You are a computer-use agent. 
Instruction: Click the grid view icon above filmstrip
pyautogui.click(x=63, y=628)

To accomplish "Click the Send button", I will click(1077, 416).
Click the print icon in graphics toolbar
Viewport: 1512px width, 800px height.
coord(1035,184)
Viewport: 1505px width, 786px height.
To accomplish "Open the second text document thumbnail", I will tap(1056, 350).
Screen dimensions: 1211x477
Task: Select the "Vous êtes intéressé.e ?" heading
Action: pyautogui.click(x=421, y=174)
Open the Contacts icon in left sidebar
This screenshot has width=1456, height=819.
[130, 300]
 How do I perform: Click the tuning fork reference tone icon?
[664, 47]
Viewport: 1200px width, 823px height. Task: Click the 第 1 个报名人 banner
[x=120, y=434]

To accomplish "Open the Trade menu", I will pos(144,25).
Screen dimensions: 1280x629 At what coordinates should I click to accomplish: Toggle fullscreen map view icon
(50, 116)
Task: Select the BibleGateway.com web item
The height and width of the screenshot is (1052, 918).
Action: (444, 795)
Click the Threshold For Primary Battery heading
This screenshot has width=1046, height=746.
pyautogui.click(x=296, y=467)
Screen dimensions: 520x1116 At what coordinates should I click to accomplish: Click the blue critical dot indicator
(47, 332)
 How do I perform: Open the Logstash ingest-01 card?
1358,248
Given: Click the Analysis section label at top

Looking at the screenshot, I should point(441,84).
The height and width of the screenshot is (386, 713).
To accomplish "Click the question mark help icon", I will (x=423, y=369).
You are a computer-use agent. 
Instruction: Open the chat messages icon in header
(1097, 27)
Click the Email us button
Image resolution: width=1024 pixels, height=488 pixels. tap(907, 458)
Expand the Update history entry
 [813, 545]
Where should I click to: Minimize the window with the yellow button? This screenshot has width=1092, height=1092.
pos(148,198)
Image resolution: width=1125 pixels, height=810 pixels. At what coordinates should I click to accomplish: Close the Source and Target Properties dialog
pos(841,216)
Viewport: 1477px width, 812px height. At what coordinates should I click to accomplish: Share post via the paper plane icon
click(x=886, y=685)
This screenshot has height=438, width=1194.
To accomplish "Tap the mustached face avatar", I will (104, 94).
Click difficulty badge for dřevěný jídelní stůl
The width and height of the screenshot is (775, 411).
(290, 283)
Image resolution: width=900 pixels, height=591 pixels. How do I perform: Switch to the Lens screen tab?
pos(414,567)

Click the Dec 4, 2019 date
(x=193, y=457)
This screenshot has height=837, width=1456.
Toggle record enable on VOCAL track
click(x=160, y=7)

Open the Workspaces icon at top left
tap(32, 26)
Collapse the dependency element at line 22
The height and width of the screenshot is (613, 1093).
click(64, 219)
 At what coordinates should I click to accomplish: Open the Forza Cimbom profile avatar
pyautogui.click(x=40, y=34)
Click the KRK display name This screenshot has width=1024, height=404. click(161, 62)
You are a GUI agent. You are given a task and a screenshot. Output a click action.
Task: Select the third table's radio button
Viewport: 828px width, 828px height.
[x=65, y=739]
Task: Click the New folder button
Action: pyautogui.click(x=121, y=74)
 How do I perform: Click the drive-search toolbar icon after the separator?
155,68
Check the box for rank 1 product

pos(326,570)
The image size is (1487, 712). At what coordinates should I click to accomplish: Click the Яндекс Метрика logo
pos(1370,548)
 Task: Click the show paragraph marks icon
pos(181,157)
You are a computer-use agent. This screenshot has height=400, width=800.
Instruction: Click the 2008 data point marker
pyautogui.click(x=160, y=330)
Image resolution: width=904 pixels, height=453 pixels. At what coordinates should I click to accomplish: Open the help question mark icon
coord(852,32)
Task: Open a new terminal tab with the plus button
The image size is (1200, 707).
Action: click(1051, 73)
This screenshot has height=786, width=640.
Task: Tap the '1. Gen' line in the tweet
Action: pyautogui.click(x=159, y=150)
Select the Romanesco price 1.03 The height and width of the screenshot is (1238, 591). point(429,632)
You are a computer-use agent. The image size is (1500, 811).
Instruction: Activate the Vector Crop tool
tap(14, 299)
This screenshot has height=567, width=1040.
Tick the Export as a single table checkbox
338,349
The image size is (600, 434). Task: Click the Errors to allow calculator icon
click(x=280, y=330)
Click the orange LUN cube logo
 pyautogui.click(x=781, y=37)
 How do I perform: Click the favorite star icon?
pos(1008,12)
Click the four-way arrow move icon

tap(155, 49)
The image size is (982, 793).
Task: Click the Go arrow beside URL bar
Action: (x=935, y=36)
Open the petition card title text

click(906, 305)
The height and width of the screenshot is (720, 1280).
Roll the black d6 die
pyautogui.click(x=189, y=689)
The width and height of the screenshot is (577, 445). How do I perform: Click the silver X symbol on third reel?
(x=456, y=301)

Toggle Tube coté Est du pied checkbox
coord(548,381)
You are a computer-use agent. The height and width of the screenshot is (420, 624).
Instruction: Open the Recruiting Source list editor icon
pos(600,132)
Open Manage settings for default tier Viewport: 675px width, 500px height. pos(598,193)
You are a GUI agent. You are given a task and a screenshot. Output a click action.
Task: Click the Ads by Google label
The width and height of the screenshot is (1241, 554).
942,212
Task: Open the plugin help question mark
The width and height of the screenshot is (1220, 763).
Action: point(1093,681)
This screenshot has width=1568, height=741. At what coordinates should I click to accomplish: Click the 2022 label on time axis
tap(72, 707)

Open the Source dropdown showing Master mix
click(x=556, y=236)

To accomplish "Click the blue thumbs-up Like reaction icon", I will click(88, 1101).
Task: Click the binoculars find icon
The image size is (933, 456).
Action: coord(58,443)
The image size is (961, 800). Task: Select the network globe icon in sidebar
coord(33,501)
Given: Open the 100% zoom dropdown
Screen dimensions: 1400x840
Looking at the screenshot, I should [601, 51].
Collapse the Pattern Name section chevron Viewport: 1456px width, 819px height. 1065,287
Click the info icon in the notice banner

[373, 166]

☆ ☆ ☆

**The problem**
Echo the rows exactly, from the first one through the one holding "coord(1035,184)", both included.

**Result for this exercise**
You are a computer-use agent. 
Instruction: Click the grid view icon above filmstrip
pyautogui.click(x=63, y=628)

To accomplish "Click the Send button", I will click(1077, 416).
Click the print icon in graphics toolbar
Viewport: 1512px width, 800px height.
coord(1035,184)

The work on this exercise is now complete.